Cela commence à donner des résultats incroyables … Dans le domaine de l’apprentissage peu à peu la machine devient un incontournable médiateur avec des avatars parlant capables d’enseigner à distance, ou dans le domaine du diagnostic médical, ou encore dans les évolutions du transport avec des véhicules autonomes. La liste est non exhaustive et grandit chaque jour. Les machines démontrent qu’elles sont capables de traiter les données beaucoup plus rapidement que nous-mêmes et qu’elles deviennent de plus en plus intelligentes, tel l’ordinateur AlphaGo qui a initialement été entraîné pour « imiter » les joueurs de GO, en retrouvant les coups enregistrés lors de dizaines de milliers de parties menées par des joueurs experts. Une fois un certain niveau atteint, il s’est entraîné à jouer des millions de parties contre d’autres instances de lui-même, pour s’améliorer et ainsi gagner systématiquement les meilleurs champions humains.

Reliées en réseaux elles ont accès à un cursus de règles, de programmes, de données avec des capacités de corrélation massives et instantanées pour en extraire les informations. En interconnectant en temps réel toutes les données utiles , ce réseau établit une nouvelle étape de civilisation, que l’on pourrait qualifier d’âge de l’esprit si tant est qu’on soit en capacité de l’utiliser. Mais, si demain, par cet interfaçage et une puissance qui croit de façon exponentielle les réseaux d’ordinateurs parvenaient à acquérir un certain Quotient Emotionnel ce qui est le propre de l’homme, alors qu’aurons-nous créé ? Tant que les machines n’exécutent que des enchaînements de tâches logiques, les décisions qu’elles prennent sont prédictibles et raisonnées. Mais avec l’apparition de l’émotion, ces machines-là ne deviendront-elles pas des êtres à part entière? Seront-elles capables, de nous aider à poursuivre notre quête d’humanité, pour nous servir, pour nous « augmenter » ou finiront elles par nous détruire à petit feu en passant à un stade imprévu de l’évolution ? Certains évoquent déjà le concept de « singularité technologique » (c’est-à-dire le moment où l’IA pourrait prendre le dessus sur l’homme en prenant conscience d’elle-même).
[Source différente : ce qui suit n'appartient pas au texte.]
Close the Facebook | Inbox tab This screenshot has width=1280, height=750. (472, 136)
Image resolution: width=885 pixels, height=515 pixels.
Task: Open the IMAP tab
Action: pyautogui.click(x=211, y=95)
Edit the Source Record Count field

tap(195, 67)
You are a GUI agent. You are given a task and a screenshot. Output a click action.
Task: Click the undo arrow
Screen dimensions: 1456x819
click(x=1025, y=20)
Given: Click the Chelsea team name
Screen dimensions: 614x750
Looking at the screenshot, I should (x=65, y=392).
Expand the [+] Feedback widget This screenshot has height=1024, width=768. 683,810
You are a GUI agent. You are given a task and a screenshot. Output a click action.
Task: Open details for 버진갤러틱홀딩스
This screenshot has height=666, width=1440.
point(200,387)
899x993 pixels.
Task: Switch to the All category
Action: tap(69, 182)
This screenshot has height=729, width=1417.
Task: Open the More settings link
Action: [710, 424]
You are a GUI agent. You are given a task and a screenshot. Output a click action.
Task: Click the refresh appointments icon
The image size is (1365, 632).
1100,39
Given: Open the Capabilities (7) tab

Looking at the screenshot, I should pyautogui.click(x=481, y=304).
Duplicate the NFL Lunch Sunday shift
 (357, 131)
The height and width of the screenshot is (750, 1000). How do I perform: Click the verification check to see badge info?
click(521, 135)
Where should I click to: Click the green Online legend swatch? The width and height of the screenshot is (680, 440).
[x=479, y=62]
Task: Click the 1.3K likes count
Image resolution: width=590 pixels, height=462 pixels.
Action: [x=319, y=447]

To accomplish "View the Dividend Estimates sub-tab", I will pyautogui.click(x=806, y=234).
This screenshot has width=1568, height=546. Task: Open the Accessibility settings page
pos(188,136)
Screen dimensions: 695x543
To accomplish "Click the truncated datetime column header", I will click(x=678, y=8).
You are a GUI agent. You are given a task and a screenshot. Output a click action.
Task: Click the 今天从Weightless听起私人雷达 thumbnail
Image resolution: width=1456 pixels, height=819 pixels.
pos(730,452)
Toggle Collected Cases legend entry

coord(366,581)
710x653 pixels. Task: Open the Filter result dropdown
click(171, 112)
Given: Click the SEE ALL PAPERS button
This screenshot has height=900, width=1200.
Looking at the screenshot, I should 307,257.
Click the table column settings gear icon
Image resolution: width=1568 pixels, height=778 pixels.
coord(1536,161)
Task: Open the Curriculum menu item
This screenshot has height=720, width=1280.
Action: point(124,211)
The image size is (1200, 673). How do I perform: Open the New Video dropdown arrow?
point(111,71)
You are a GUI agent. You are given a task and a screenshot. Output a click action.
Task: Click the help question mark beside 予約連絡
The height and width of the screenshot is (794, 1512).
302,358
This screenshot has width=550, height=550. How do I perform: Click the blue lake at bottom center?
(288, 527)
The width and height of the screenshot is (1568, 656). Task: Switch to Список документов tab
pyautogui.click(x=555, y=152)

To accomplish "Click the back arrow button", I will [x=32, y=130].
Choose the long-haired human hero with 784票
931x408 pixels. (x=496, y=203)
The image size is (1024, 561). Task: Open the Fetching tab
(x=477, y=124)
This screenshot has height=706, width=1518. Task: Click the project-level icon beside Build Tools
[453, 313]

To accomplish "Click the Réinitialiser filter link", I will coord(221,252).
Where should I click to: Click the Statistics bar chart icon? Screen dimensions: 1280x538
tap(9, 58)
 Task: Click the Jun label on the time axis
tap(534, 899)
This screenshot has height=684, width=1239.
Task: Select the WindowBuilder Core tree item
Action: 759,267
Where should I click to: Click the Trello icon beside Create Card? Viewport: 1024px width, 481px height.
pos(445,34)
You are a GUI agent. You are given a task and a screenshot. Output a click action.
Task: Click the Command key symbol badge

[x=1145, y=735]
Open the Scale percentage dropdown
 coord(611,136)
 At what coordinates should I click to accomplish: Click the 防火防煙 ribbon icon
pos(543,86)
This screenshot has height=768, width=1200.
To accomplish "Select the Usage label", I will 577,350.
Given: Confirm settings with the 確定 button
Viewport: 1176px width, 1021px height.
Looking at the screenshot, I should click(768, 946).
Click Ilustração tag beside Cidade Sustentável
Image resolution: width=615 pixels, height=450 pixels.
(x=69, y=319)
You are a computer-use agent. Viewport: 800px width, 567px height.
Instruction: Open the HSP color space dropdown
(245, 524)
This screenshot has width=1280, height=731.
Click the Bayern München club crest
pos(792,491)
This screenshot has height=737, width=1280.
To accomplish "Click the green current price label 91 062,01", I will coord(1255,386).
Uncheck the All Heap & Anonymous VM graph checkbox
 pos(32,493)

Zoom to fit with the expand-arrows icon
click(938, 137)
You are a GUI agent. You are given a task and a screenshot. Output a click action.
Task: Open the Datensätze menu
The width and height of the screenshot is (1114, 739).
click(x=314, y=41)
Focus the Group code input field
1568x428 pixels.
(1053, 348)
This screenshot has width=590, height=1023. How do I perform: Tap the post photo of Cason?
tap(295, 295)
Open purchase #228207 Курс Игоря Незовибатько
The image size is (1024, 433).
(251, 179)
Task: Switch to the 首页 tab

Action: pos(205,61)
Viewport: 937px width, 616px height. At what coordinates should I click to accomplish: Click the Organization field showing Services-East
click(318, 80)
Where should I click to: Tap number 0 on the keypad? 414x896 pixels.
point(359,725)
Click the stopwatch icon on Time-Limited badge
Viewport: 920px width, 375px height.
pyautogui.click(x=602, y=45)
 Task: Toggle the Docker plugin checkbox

Il ne s’agit plus de fiction car de nombreuses sociétés travaillent pour que cela devienne réalité. Par exemple les chercheurs de GOOGLE ont créé un système d’Intelligence Artificielle qui mélange apprentissage et capacités de simulation, et qui peut apprendre à connaître son environnement, puis réfléchir, avant d’agir. Autre exemple, une société américaine a recréé la personnalité d’un mari décédé trop tôt à partir de tous les mails, de tous ses SMS et toutes les communications échangées entre lui et son épouse. Celle-ci a désormais l’impression de discuter à nouveau avec son mari tous les jours. Avant, on se recueillait quelques minutes devant le portrait du grand-père trônant sur une étagère. Maintenant, il y a les pages Facebook des proches décédés qui nous rappellent, à chaque instant leur absence et leurs pensées les plus intimes. Bientôt on échangera des SMS avec les avatars de nos chers disparus dont les pensées continueront d’exister dans la matrice …

IV / Qu’est ce qui fait que nous sommes humains ?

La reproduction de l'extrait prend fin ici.